Skip to main content

Language Integrated Query for Python

Project description

Build Status License codecov Coverage Status PyPI version

Install

pip install -U Linq

Additional: Some magic here: Mix Linq with Pipe

Here is an example to get top 10 frequent pixels in a picture.

from linq import Flow
import numpy as np

def most_frequent(arr: np.ndarray) -> np.ndarray:
    return  Flow(arr.flatten())                     \
                    .GroupBy(lambda _: _)           \
                    .Then(lambda x: x.items())      \
                    .Map(lambda k, v: (k, len(v)))  \
                    .Sorted(by=lambda _, v: -v)     \
                    .Take(10)                       \
                    .Map(lambda k, _: k)            \
                    .ToList()                       \
                    .Then(np.array).Unboxed()

About Linq

The well-known EDSL in .NET, Language Integrated Query, in my opinion, is one of the best design in .NET environment.
Here is an example of C# Linq.
// Calculate MSE loss.
/// <param name="Prediction"> the prediction of the neuron network</param>
/// <param name="Expected"> the expected target of the neuron network</param>

Prediction.Zip(Expected, (pred, expected)=> Math.Square(pred-expected)).Average()

It’s so human readable and it doesn’t cost much.

And there are so many scenes very awkward to Python programmer, using Linq might help a lot.

Awkward Scenes in Python

seq1 = range(100)
seq2 = range(100, 200)
zipped = zip(seq1, seq2)
mapped = map(lambda ab: ab[0] / ab[1], zipped)
grouped = dict();
group_fn = lambda x: x // 0.2
for e in mapped:
    group_id = group_fn(e)
    if group_id not in grouped:
        grouped[group_id] = [e]
        continue
    grouped[group_id].append(e)
for e in grouped.items():
    print(e)

The codes seems to be too long…

Now we extract the function group_by:

def group_by(f, container):
    grouped = dict()
    for e in container:
        group_id = f(e)
        if group_id not in grouped:
            grouped[group_id] = [e]
            continue
        grouped[group_id].append(e)

--

Stated problem 1 — Retype the part of the Linq package page that begins with the words containing "The well-known EDSL" and ends with "Calculate MSE loss.".
Stated problem 2 —
Answer these questions from the Linq package page:
(a) What command does it give for installing the package?
(b) How many of the most frequent pixels does the picture example get?
(c) What does the C# example calculate?
Rely only on the Linq package page.

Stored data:
--

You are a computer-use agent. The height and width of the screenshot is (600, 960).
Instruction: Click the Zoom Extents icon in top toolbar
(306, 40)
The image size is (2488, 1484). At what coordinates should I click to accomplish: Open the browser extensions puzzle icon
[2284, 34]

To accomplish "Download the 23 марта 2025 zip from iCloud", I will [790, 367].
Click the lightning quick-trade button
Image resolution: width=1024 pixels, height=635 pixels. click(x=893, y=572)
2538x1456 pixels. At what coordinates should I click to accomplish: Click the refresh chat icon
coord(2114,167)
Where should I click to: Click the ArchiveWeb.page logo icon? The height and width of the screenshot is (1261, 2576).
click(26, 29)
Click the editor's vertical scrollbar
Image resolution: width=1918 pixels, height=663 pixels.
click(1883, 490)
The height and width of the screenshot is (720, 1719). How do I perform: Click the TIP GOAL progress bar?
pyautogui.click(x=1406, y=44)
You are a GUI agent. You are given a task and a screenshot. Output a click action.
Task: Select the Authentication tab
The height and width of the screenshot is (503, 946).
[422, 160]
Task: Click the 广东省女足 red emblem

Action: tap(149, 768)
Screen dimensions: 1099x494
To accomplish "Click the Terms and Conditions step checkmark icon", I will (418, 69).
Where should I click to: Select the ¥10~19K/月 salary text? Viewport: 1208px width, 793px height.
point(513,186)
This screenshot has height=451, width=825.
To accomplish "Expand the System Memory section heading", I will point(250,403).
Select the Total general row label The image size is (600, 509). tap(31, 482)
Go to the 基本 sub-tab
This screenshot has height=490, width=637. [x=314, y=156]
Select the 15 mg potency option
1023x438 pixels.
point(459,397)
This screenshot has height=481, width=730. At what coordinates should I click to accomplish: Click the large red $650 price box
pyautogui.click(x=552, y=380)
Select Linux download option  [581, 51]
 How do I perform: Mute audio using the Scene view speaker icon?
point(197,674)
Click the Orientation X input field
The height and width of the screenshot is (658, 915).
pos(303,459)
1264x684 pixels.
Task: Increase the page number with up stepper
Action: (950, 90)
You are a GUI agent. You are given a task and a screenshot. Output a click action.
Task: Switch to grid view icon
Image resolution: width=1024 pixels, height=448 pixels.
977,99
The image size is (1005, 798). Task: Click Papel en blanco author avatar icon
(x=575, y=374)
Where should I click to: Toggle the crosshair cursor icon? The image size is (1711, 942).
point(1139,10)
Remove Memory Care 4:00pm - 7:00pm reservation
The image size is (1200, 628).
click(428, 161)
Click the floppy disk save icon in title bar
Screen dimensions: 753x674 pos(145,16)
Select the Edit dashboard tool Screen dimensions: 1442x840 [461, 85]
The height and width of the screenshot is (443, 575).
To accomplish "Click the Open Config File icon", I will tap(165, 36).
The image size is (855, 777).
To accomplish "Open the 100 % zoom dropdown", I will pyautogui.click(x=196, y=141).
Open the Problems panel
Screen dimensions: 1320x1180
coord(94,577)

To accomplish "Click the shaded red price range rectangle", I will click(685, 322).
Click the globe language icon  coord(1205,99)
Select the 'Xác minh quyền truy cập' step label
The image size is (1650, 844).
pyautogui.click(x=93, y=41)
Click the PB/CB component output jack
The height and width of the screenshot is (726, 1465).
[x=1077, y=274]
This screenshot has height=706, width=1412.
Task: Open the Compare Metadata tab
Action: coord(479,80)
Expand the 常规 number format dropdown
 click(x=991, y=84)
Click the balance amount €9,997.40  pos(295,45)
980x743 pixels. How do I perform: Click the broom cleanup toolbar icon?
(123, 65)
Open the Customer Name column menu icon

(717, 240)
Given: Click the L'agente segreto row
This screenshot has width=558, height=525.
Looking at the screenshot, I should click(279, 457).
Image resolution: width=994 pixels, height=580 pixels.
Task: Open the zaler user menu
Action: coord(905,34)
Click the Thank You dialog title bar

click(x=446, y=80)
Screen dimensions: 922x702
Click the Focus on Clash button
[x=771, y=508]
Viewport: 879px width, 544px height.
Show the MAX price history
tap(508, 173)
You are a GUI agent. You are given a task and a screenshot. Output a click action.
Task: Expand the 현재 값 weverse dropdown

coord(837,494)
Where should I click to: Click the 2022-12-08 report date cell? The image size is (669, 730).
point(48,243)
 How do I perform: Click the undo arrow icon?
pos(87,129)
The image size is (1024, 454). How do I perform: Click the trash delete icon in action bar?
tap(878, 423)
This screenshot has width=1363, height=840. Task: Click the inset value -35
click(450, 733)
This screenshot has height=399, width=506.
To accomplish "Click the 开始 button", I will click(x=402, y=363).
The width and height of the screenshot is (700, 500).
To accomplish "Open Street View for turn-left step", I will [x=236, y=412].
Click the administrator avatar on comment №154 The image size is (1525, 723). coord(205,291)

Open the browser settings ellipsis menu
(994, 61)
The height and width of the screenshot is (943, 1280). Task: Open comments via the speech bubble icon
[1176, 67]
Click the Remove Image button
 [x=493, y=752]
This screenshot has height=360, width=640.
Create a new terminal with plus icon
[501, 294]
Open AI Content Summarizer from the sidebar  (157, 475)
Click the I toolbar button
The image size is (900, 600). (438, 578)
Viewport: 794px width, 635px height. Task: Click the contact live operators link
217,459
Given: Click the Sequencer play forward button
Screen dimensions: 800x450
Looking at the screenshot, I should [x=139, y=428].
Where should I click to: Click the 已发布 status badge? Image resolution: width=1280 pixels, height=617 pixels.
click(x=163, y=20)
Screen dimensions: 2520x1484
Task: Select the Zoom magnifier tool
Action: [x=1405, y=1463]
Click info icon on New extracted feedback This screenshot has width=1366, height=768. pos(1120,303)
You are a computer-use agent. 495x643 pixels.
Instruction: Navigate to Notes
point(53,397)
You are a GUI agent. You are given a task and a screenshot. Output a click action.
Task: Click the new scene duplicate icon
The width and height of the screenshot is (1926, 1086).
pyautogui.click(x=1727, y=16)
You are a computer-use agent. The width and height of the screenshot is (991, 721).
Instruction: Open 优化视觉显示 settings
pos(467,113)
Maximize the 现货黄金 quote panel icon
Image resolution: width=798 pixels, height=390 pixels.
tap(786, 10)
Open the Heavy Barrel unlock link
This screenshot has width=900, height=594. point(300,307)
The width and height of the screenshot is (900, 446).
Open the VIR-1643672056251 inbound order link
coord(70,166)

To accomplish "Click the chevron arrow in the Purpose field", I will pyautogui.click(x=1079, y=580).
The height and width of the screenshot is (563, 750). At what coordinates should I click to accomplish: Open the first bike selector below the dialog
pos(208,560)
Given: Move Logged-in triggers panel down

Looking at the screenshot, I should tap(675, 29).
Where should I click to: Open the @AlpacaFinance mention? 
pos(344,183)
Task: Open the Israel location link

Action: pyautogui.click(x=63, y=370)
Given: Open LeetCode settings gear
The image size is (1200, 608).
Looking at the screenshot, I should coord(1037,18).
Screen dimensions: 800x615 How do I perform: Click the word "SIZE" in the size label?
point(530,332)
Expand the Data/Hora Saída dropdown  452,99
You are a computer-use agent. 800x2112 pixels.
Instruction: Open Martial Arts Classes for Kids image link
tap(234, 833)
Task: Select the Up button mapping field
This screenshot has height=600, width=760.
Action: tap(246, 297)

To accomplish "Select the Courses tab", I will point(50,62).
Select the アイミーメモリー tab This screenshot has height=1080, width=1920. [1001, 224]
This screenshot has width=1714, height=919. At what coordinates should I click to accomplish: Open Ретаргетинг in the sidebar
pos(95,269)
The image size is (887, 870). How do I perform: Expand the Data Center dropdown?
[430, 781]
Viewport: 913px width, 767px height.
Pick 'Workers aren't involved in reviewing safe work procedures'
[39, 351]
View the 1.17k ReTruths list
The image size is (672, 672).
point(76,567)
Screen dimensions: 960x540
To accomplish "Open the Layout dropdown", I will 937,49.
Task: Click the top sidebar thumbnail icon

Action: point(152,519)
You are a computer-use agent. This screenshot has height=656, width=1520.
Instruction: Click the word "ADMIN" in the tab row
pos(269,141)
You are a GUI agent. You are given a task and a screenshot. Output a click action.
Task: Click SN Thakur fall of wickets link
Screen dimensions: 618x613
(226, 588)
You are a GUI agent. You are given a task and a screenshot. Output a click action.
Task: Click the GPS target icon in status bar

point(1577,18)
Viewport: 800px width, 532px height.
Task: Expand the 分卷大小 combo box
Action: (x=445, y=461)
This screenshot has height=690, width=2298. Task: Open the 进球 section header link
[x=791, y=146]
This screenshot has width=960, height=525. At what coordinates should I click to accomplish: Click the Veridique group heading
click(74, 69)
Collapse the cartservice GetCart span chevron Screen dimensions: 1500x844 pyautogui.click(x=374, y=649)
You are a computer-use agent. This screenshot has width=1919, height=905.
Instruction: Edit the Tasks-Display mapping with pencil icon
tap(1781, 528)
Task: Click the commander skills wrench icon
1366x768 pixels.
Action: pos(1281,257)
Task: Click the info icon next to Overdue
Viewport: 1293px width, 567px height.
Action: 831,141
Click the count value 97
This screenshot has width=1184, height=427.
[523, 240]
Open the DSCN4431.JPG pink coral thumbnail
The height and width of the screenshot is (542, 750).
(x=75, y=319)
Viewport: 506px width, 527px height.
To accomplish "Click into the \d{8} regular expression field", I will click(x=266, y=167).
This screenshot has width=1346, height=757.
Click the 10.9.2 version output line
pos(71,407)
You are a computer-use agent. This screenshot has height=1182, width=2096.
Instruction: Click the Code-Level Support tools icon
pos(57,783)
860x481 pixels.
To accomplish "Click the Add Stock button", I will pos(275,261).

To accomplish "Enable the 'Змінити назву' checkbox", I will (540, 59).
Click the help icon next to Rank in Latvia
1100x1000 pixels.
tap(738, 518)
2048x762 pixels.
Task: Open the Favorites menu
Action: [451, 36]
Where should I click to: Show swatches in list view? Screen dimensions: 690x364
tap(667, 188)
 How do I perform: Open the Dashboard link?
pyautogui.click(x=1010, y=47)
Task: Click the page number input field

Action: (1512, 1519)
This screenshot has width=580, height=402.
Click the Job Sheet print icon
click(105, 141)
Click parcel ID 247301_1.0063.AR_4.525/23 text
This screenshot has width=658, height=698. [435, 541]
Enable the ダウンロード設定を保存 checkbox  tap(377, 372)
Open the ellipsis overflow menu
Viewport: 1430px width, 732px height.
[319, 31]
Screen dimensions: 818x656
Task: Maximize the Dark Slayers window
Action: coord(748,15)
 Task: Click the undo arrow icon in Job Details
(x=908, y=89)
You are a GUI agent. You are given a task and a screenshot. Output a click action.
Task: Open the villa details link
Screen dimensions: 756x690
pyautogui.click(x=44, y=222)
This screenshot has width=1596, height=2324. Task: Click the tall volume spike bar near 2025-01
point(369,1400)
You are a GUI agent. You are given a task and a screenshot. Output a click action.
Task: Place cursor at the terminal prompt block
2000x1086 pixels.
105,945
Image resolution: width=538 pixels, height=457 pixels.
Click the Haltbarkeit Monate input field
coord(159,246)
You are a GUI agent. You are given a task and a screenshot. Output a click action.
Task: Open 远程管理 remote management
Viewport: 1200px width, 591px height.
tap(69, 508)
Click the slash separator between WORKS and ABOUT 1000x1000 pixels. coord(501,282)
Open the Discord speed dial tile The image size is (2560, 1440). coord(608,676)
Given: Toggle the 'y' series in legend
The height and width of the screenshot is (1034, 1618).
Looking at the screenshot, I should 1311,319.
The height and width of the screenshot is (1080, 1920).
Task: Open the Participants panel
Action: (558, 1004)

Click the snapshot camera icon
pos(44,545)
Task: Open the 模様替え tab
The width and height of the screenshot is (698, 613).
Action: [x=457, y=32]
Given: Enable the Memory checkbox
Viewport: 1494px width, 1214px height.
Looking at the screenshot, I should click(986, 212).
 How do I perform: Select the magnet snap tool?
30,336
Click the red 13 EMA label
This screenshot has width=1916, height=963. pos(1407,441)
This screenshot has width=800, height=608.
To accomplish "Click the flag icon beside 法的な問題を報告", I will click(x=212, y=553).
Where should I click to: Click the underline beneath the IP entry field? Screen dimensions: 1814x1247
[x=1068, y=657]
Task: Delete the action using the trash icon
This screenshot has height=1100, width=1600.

--

Complete output 1 —
The well-known EDSL in .NET, Language Integrated Query, in my opinion, is one of the best design in .NET environment.
Here is an example of C# Linq.
// Calculate MSE loss.

Complete output 2 —
(a) pip install -U Linq
(b) The top 10.
(c) The MSE loss.